If Shakespeare were in our midst today Hamlet’s soliloquy “to be or not to be that is the question”, would be replaced by the soliloquy “to die or not to die that is the agonizing question”. This agonizing question confronts many. The agony is aggravated by the cruel anomaly in our penal jurisprudence that if a person succeeds in his attempt to commit suicide and dies that’s the end of the matter. But if the person doesn’t, the suicide attempt may see him behind bars and is punishable under Section 309 of our penal code by simple imprisonment for a term which may extend to one year or fine or with both.
To Rajya Sabha’s credit, it recently passed the Mental Health Care Bill, 2015 which provides that anyone attempting to commit suicide wouldn’t be punished under Section 309. The proposed law doesn’t in terms repeal or amend Section 309 but in substance nullifies its penal consequences.
The issue of suicide has been debated in our country and elsewhere. The Law Commission in its 42nd Report in June 1971 recommended repeal of Section 309 based on cogent reasons. A Bill, the Criminal Law Amendment Act, 1978, was introduced in the Rajya Sabha for repeal of Section 309. But before the Lok Sabha could pass it, the government fell. The Bill lapsed.
The issue arose before the Supreme Court in P Rathinam v. Union of India case. A Supreme Court bench comprising Justices R M Sahi and B L Hansaria after elaborate discussion in its judgment dated April 26, 1994 held Section 309 a cruel and irrational provision, and that it may result in punishing a person again (doubly) who has suffered agony and would also be suffering ignominy because of his failure to commit suicide. Consequently, according to the Bench, the section was violative of Article 21, hence unconstitutional.
The issue also arose before different High Courts, majority of them held Section 309 unconstitutional. Thereafter, the issue came up for consideration before a Supreme Court Constitution Bench comprising Justices J S Verma, G N Ray, N P Singh, Faiz Uddin and G T Nanavati. The Bench after a detailed discussion, after referring to High Court judgments and writings of foreign scholars concluded that Section 309 isn’t violative of Article 14 or Article 21. It’s not unconstitutional. The Constitution Bench disapproved of the Supreme Court judgment in P Rathinam’s case. The Court ruled that it wasn’t possible to “construe Article 21 to include the right to die as part of the fundamental right guaranteed therein.

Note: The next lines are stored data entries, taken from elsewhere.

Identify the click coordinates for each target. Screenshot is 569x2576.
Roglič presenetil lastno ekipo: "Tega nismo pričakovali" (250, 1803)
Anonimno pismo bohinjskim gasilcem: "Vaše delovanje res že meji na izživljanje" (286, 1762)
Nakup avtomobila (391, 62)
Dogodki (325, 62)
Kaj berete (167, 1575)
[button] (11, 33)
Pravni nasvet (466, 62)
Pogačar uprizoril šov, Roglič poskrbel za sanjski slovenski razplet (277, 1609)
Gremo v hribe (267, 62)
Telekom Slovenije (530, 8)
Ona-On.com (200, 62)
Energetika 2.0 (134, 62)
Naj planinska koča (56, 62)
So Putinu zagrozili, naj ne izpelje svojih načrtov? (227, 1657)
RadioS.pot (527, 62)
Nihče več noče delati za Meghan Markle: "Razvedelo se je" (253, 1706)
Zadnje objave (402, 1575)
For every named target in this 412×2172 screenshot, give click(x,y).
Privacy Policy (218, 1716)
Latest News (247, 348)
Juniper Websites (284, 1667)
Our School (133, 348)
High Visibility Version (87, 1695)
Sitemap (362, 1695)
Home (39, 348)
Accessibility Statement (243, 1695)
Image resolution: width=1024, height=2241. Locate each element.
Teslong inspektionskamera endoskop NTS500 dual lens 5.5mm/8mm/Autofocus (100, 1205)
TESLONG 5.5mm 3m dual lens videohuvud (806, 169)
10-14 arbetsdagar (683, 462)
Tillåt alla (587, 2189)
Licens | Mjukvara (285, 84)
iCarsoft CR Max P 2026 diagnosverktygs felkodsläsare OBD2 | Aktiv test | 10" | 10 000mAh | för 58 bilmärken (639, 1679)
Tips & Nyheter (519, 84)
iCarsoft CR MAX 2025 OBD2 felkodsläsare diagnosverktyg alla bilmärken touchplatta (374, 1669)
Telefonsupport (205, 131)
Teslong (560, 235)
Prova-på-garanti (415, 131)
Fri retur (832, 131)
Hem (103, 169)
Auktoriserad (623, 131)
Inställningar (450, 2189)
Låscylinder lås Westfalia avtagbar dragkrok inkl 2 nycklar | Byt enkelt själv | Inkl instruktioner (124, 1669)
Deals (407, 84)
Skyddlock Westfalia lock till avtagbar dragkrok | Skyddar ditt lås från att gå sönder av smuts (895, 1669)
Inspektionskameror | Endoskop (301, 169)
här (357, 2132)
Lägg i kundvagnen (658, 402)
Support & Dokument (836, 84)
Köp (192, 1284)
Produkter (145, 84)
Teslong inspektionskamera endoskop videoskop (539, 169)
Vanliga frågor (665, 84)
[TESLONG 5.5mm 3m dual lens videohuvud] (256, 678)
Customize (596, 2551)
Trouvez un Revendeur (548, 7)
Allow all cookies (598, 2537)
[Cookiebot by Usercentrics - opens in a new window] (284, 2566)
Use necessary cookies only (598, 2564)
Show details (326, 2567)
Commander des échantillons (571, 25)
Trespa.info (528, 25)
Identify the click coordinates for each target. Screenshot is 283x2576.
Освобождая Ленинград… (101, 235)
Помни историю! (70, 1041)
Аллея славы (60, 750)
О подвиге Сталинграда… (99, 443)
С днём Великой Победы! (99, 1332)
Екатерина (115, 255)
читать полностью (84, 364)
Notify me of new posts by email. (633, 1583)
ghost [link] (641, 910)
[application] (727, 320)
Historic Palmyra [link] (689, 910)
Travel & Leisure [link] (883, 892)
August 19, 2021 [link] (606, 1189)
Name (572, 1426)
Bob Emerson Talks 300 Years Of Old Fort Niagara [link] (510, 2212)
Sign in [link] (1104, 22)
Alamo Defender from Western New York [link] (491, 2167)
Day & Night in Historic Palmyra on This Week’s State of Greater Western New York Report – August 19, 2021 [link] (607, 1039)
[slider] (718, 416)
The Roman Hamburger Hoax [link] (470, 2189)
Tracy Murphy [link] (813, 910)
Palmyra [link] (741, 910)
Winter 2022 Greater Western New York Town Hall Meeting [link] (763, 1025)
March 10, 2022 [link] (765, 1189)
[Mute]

Right to life is a natural right embodied in Article 21 but suicide is an unnatural termination of life, therefore, incompatible and inconsistent with the concept of right to life”.
The Law Commission, understandably in its 156th report, followed the Constitution Bench judgment and favoured retention of Section 309. I had occasion to appear before the Constitution Bench. Unfortunately, I failed to persuade the Bench that it has been universally acknowledged that a provision to punish and attempt to commit suicide is irrational and Section 309 is unconstitutional.